Setting up an SPV is all about location, location, location

28 May, 2025
Global Capital Markets SPV Administration

Special purpose vehicles (SPVs) have become a go-to corporate entity for companies that want to isolate financial risk, ring fence assets or raise capital. As separate legal identities, they let businesses experiment with transactions that might otherwise be considered risky or unpredictable. Due to these advantages, they have become a key business tool.

But – like other corporate entities – the success or otherwise of an SPV is not just about what you create or why, but also where. Some jurisdictions don’t allow the incorporation of SPVs at all, and those that do have different strengths and specialisms.

Here, Jason Gerlis, Ocorian’s Global Head of Corporate Services, explains why location really does matter in entity creation and compares the appeal of some of the world’s most popular SPV domiciles.

 

Rules, obligations and SPVs

To set up an SPV anywhere you’ll likely have to appoint directors and shareholders, prepare company details and draft legal documents. You’ll almost certainly have to pay a registration fee.

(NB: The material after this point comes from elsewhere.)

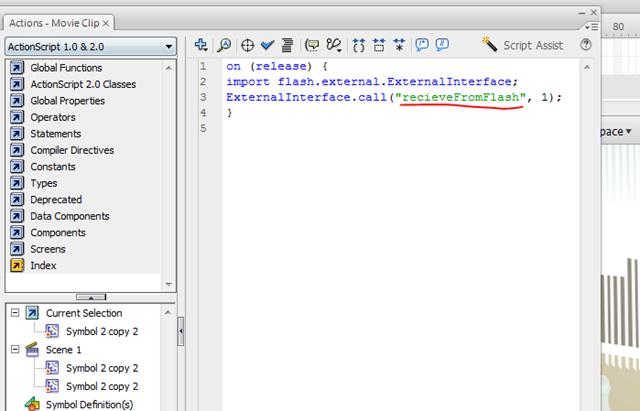Open the Index entry in toolbox
Image resolution: width=640 pixels, height=411 pixels.
point(43,265)
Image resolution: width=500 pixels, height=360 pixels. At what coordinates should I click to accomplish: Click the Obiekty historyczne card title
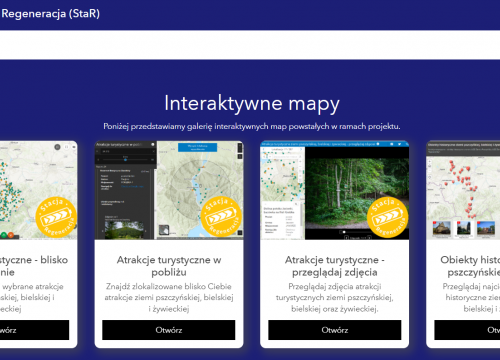(470, 266)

If the basics of entity creation are much the same around the world, other factors around choosing location are not. Jurisdictions have different rules and obligations, and often different tax treatments for corporate entities. The location of your HQ, the purpose of your SPV and the preferences of your investors also need to be taken into account.

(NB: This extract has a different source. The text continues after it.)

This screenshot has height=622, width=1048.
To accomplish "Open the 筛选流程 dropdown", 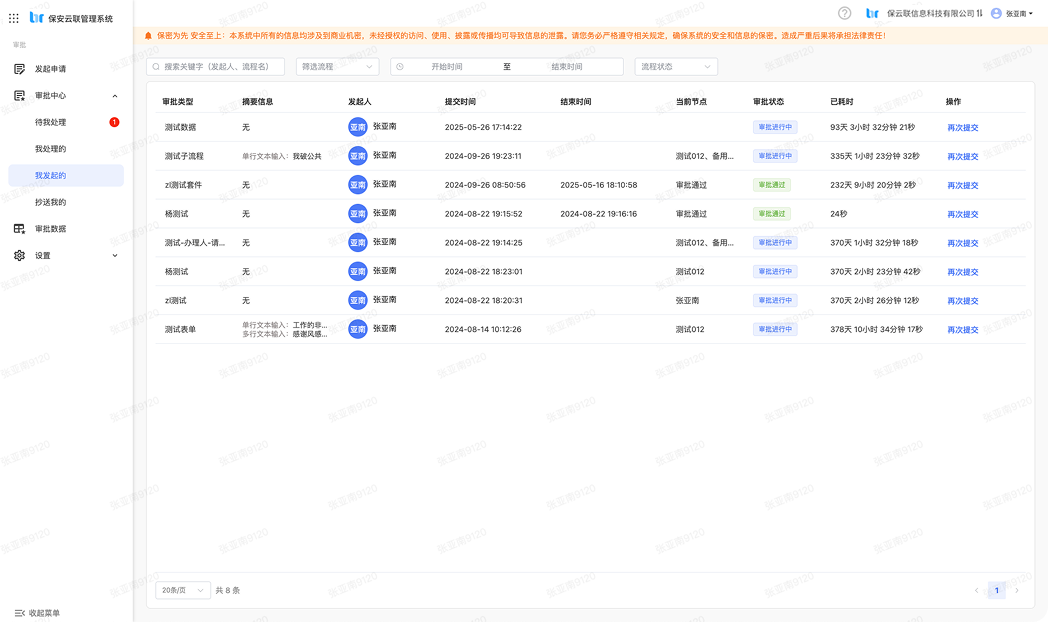I will tap(337, 67).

There’s a lot to consider. SPV structures differ between locations, and so does the rigour of local regulatory regimes. Depending on the jurisdiction, reporting obligations might include a requirement to file accounts, undergo audits and hold an AGM. Alternatively, there might be hardly any reporting obligations.

The time to incorporation can also vary, from 24 hours in some jurisdictions with ‘express’ services to 10 business days elsewhere. A company secretary is required in some locations but not in others.

 

13 key SPV jurisdictions

When choosing a jurisdiction for your SPV, it is important to consider relative strengths. Some jurisdictions have hard-won reputations for housing SPVs with a certain structure or function, offering specialist local expertise and a complementary regulatory framework. Others offer easier access to particular markets. In every case, the size and sophistication of the local service provider ecosystem should be a key consideration.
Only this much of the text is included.